* [Selected text]
++++++
# Lab 10: Linear Regression and Feature Engineering

Due Date: Friday April 10, 2020 at 11:59PM

In this lab, we will work through the process of:
1. Implementing a linear model 
1. Determining features 
1. Minimizing loss functions 

This lab will continue using the tips dataset.

### Collaboration Policy

Data science is a collaborative activity. While you may talk with others about the labs, we ask that you **write your solutions individually**. If you do discuss the assignments with others, please **include their names** at the top of this notebook.

*List collaborators here*
Madi Perez

In [1]:
# Run this cell

import pandas as pd
import numpy as np

import seaborn as sns
import matplotlib.pyplot as plt
%matplotlib inline

from scipy.optimize import minimize

# Packages for configuration

import sys

In [2]:
# TEST 

assert 'pandas' in sys.modules and "pd" in locals()
assert 'numpy' in sys.modules and "np" in locals()
assert 'matplotlib' in sys.modules and "plt" in locals()
assert 'seaborn' in sys.modules and "sns" in locals()

# Loading the Tips Dataset

To begin, let's load the tips dataset from the `seaborn` library.  This dataset contains records of tips, total bill, and information about the person who paid the bill. This is the same dataset used in Lab 5, so it should look familiar!

In [3]:
data = sns.load_dataset("tips")

print("Number of Records:", len(data))
data.head()
++++++
* [Material]

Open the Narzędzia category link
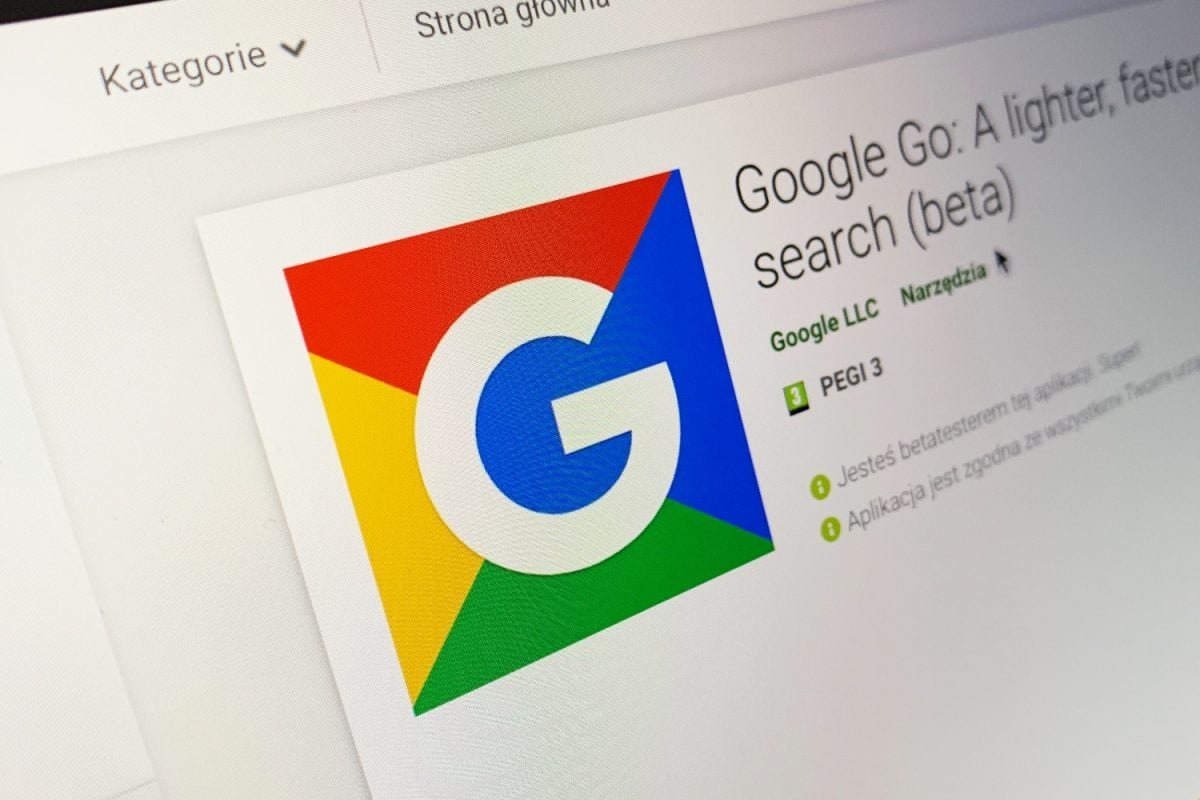 click(x=943, y=283)

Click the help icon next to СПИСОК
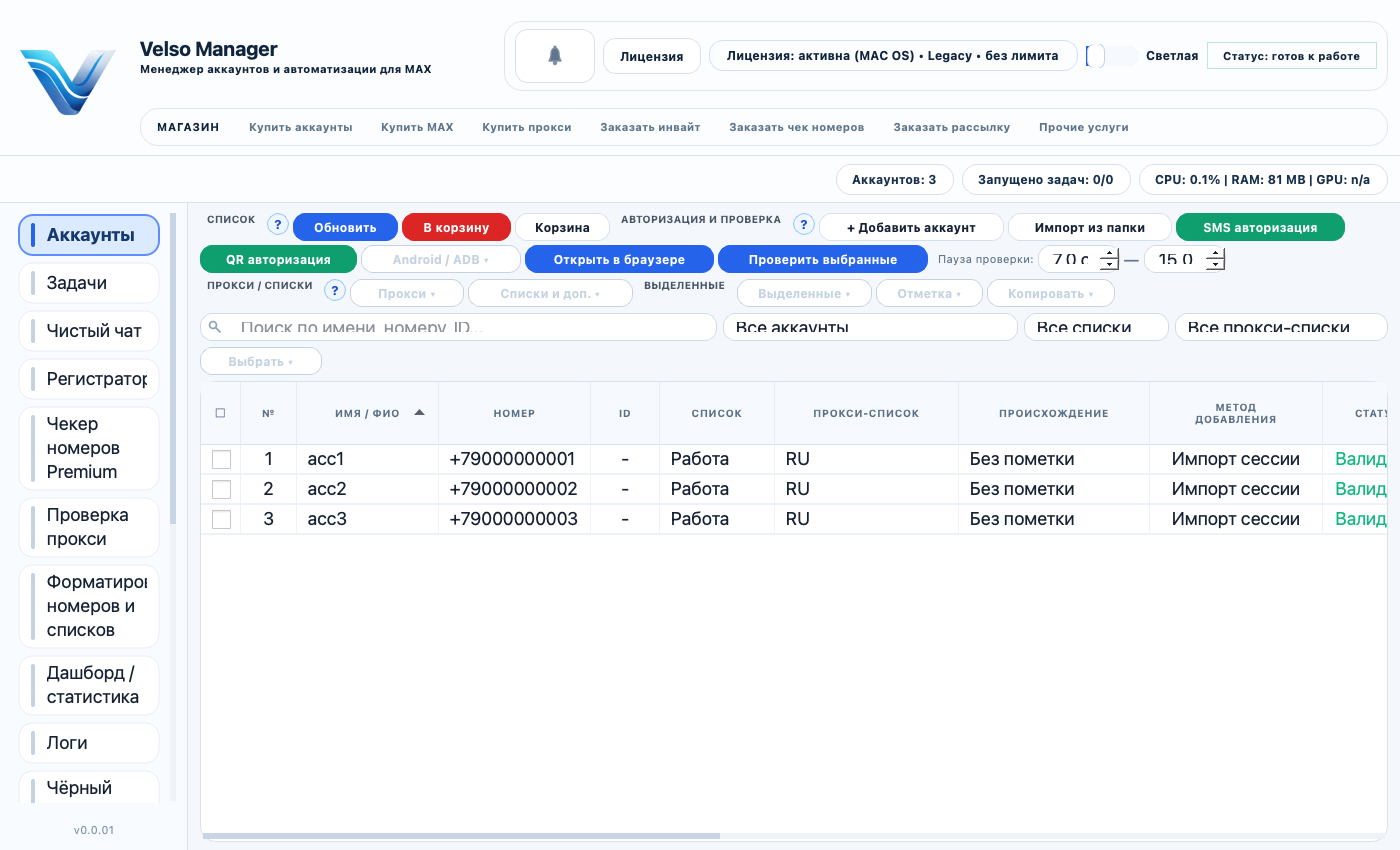(x=277, y=224)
++++++
* [Problems to work on]
a) Answer these from the lab text:
(i) When is the lab due?
(ii) From which library is the tips dataset loaded?
(iii) What function is imported from scipy.optimize?
b) Retype the lab text from "# Loading the" to "should look familiar!".
The material has no connection to the lab text.

* [Task-by-task outputs]
a)
(i) Friday April 10, 2020 at 11:59PM
(ii) The seaborn library
(iii) minimize

b)
# Loading the Tips Dataset

To begin, let's load the tips dataset from the `seaborn` library.  This dataset contains records of tips, total bill, and information about the person who paid the bill. This is the same dataset used in Lab 5, so it should look familiar!